Cebulska is a member of the Dramatists Guild of America and is a Fellow of the Center for Kansas Studies.

== Bibliography ==
- Cebulska, Marcia (2019). "Skywriting"
- Cebulska, Marcia (2020). "Watching Men Dance"
- Cebulska, Marcia (2023). Lovers, Dreamers, and Thieves: My people, Chicago, & the Polish bakery where I grew up. Flinthills Publishing. Hardback: ISBN 9781953583475. Paperback: ISBN 9781953583482.

== Plays ==

Dear John, an epistolary play about a deep friendship and love relationship between a woman and a gay man, was the first of Marcia Cebulska’s plays to receive national attention. The one-act version won the Broad Ripple Playhouse play writing competition. Their production was directed by Bryan Fonseca with whom Ms. Cebulska worked frequently over the next decade, particularly at the Phoenix Theatre (Indianapolis). The play was developed at the Playwrights Center of San Francisco and was the 1983 winner of the International Gay Playwriting contest sponsored by the Gay Theatre Alliance and consequently performed at the Meridian Gay Theatre and the Playwork Festival at the Open Gate Theatre, both in New York. The play has been performed at many venues since, including a Zoom performance in 2020, directed by Cebulska’s frequent collaborator, Martha Jacobs.

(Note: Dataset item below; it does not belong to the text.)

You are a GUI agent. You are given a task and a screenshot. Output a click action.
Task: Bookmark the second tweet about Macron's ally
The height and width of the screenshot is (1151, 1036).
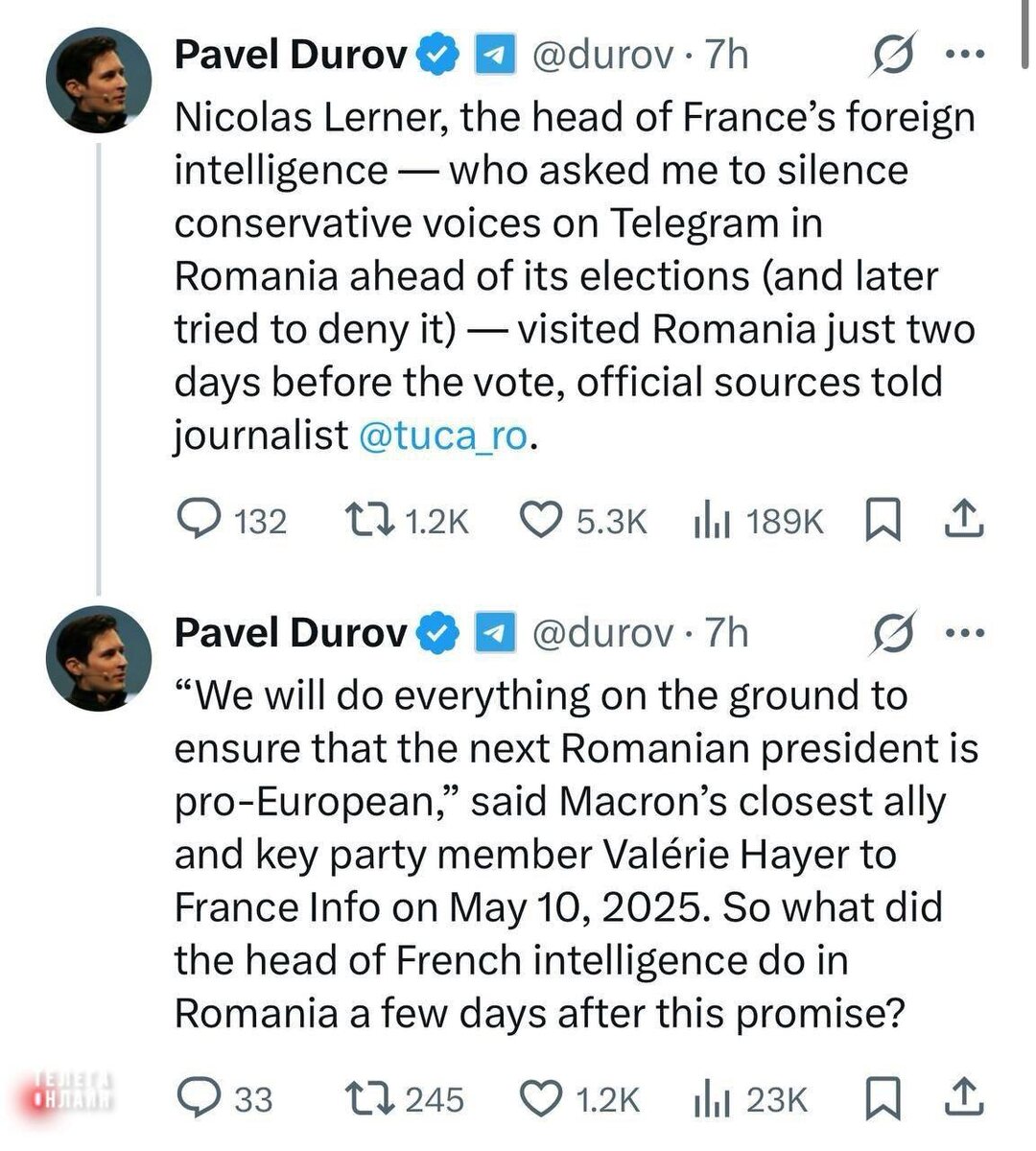[x=883, y=1098]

Florida, was developed at the Eugene O’Neill National Playwrights Conference where it was directed by Oz Scott. The play premiered at Georgia Repertory Theatre concurrent with Cebulska’s residency at The University of Georgia. Florida was the winner of the 1996 FEAT competition which resulted in a production at the Phoenix Theatre (Indianapolis). Scenes from the play are excerpted in Martha Jacob’s book, A Meisner Legacy. Marion Garmel's review of Florida says that it is "a powerful portrait of a family falling apart."

Visions of Right, was written in response to the anti-gay, anti-Jewish, anti-arts ministry of Pastor Fred W. Phelps Sr.'s Westboro Baptist Church, located in Topeka, Kansas, the same city where the writer resides. To research her writing, Cebulska attended the church undercover. The play was developed at Chicago Dramatists and received the Dorothy Silver Award as the best play of the year featuring a Jewish character.

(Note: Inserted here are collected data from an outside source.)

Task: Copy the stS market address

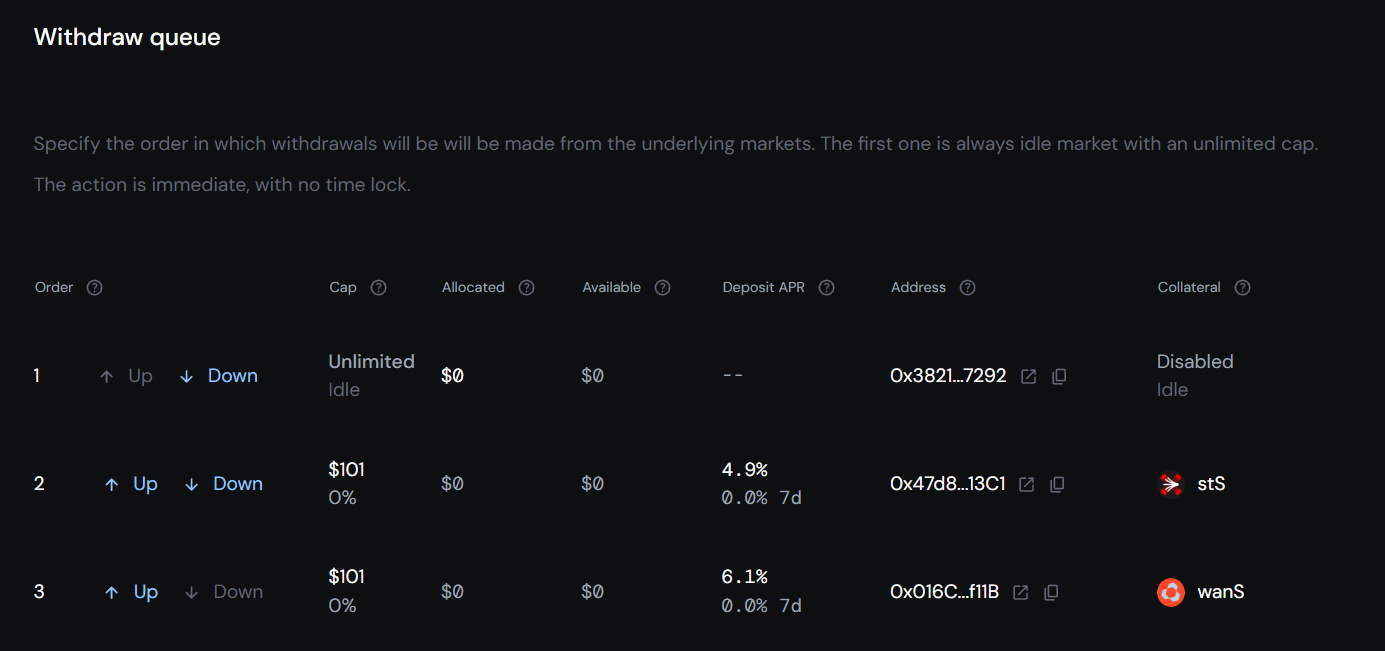Action: (1057, 484)
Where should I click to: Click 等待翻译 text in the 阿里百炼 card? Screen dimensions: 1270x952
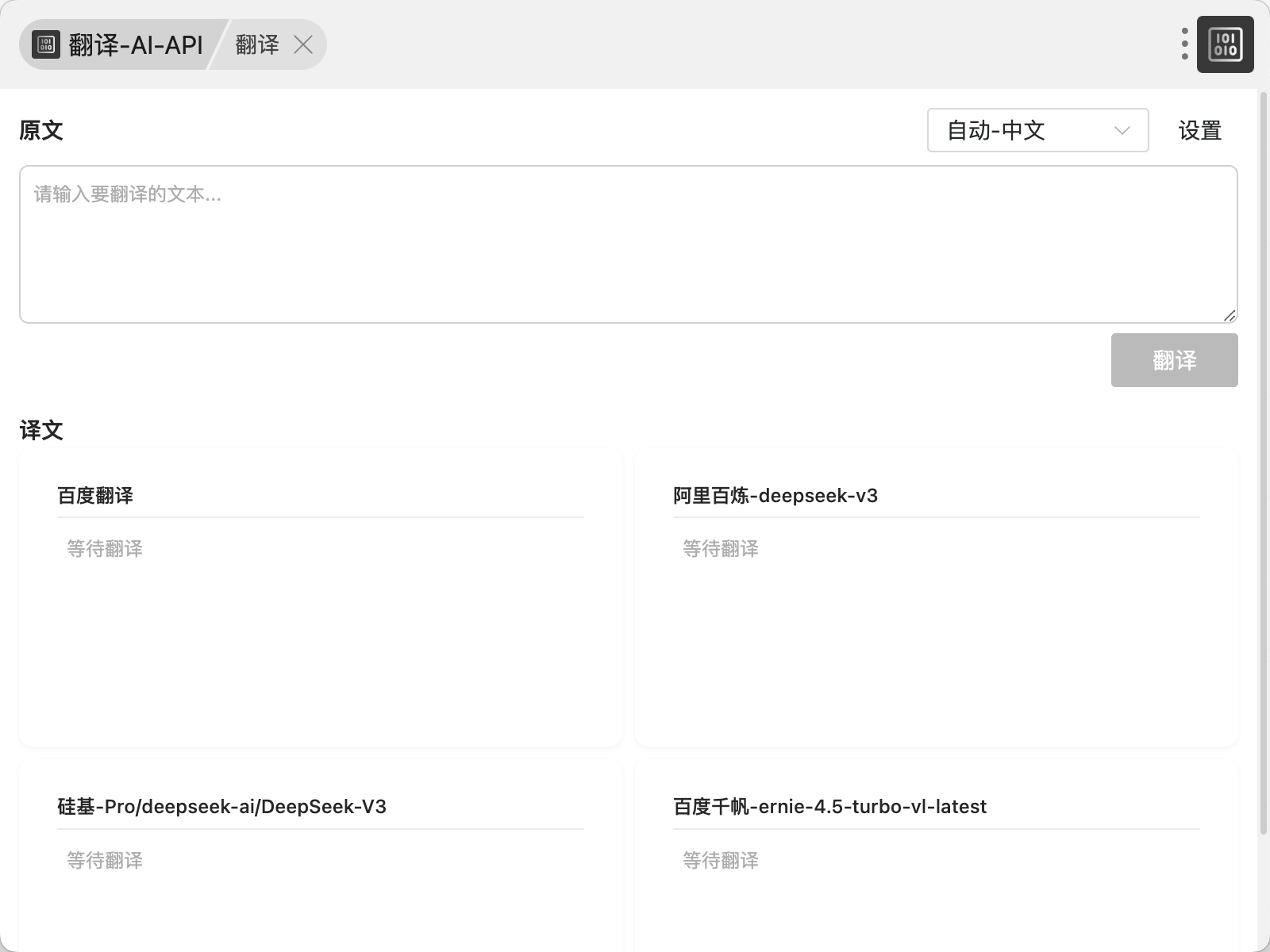(x=721, y=549)
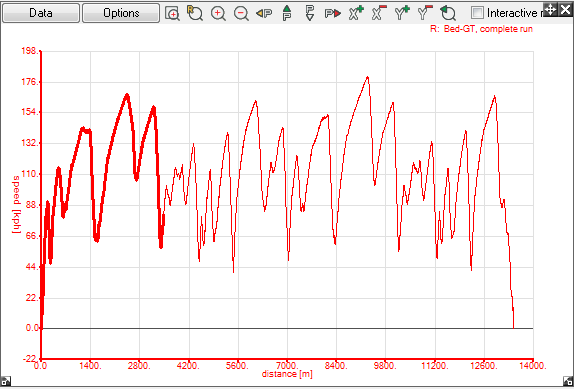Expand Y axis with Y-plus icon
The width and height of the screenshot is (574, 389).
[x=402, y=13]
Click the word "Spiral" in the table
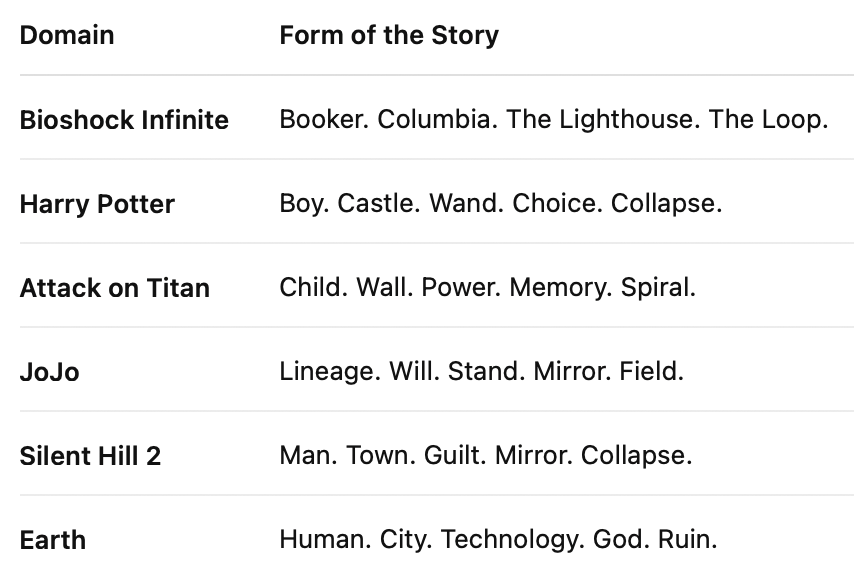This screenshot has height=588, width=854. tap(655, 288)
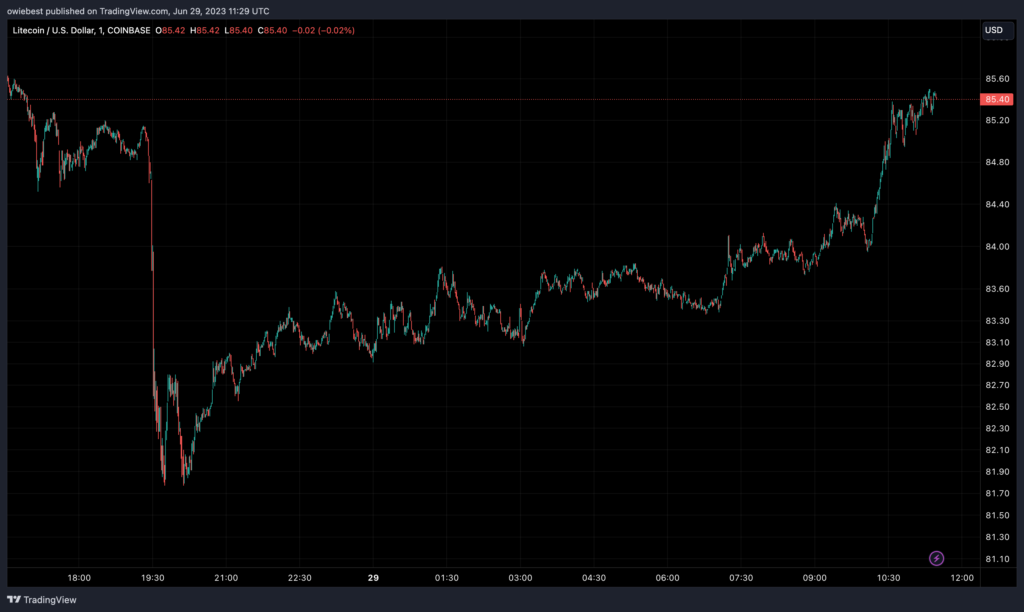Click the −0.02 (−0.02%) change value
1024x612 pixels.
click(322, 30)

Now Let Me Fly was commissioned by the Brown Foundation for the national celebration of the 50th anniversary (2004) of the Brown v. Board of Education Supreme Court decision. The premiere performance, directed by Kevin Willmott, occurred on May 17, 2004. There were concurrent performances at the National Constitution Center, the Rothko Chapel, and numerous NAACP chapters, schools, and churches. At the request of public-school teachers, Cebulska wrote two youth versions of the play which she made available, royalty-free, through a website provided by Washburn University School of Law.

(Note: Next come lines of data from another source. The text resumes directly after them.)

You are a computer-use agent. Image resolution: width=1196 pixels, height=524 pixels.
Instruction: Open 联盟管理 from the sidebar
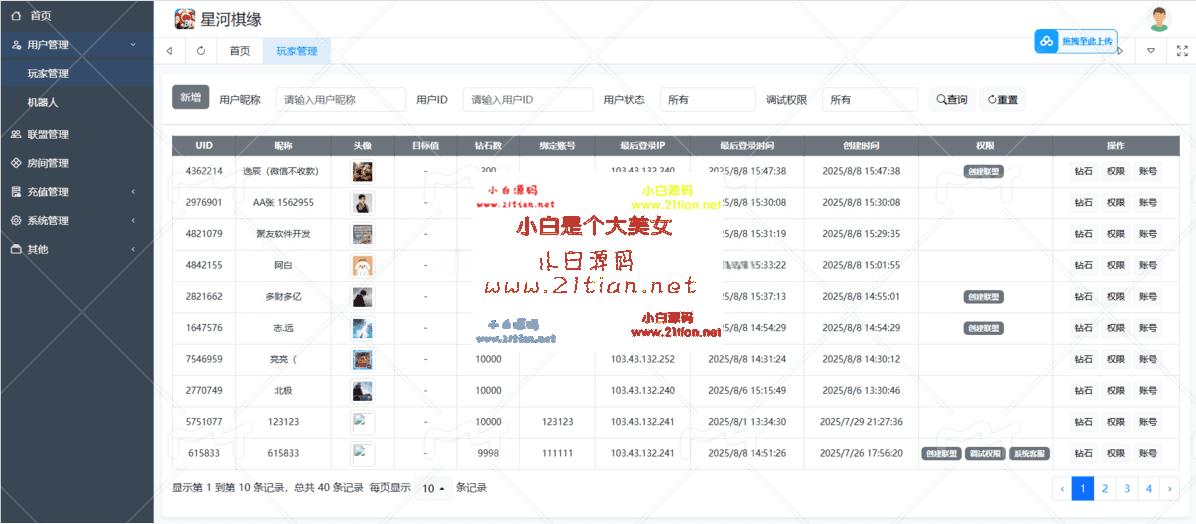pyautogui.click(x=48, y=134)
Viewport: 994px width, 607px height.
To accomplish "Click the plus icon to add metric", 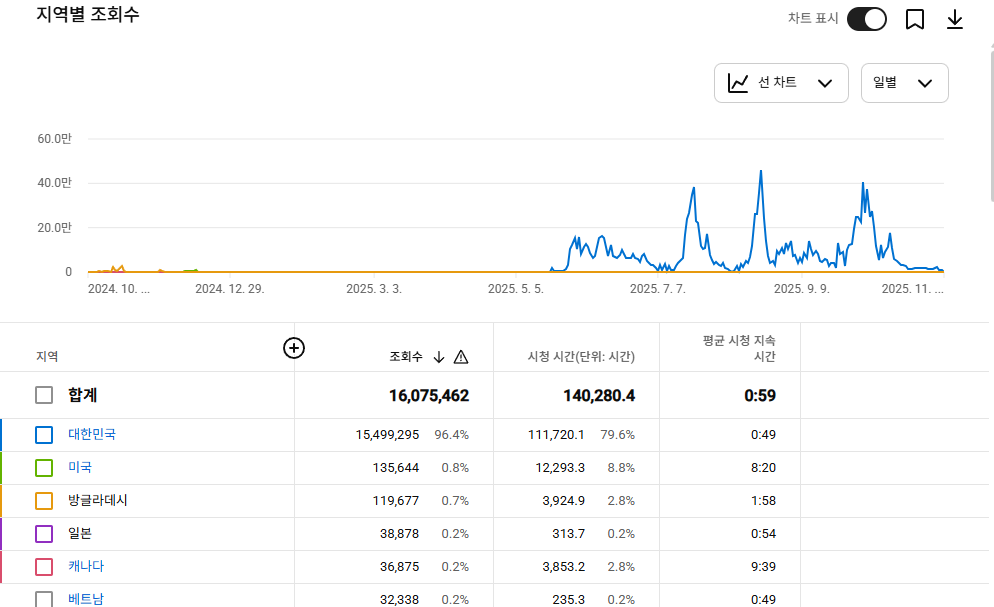I will tap(294, 348).
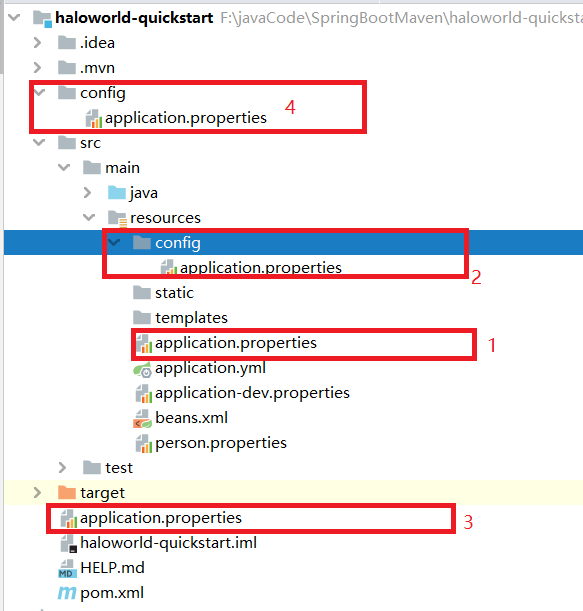The height and width of the screenshot is (611, 583).
Task: Collapse the haloworld-quickstart project root
Action: click(14, 17)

Touched: The Last 2,000 Heartbeats of William Inge, was commissioned by the William Inge Theatre Festival for their 25th anniversary. The premiere performance at the festival was directed by the artistic director, Peter Ellenstein. The play follows the last 2,000 heartbeats of William Inge as he looks back on his life during his suicide.

Rooted, was written for the 5th anniversary of the tornado that destroyed 97% of the town Greensburg, Kansas which was then reconstructed as an ecologically sound green city. The project was underwritten by a grant from the National Endowment for the Arts and included the participation of the William Inge Center for the Arts, the Greensburg Art Center, and the Cornerstone Theater Company of Los Angeles. Laurie Woolery directed with original music by Kelley Hunt. Following the Cornerstone Theater Company’s model, the play tells the community story as an adaptation of the Odyssey.

And When The Bough Breaks deals with the issue of surrogacy.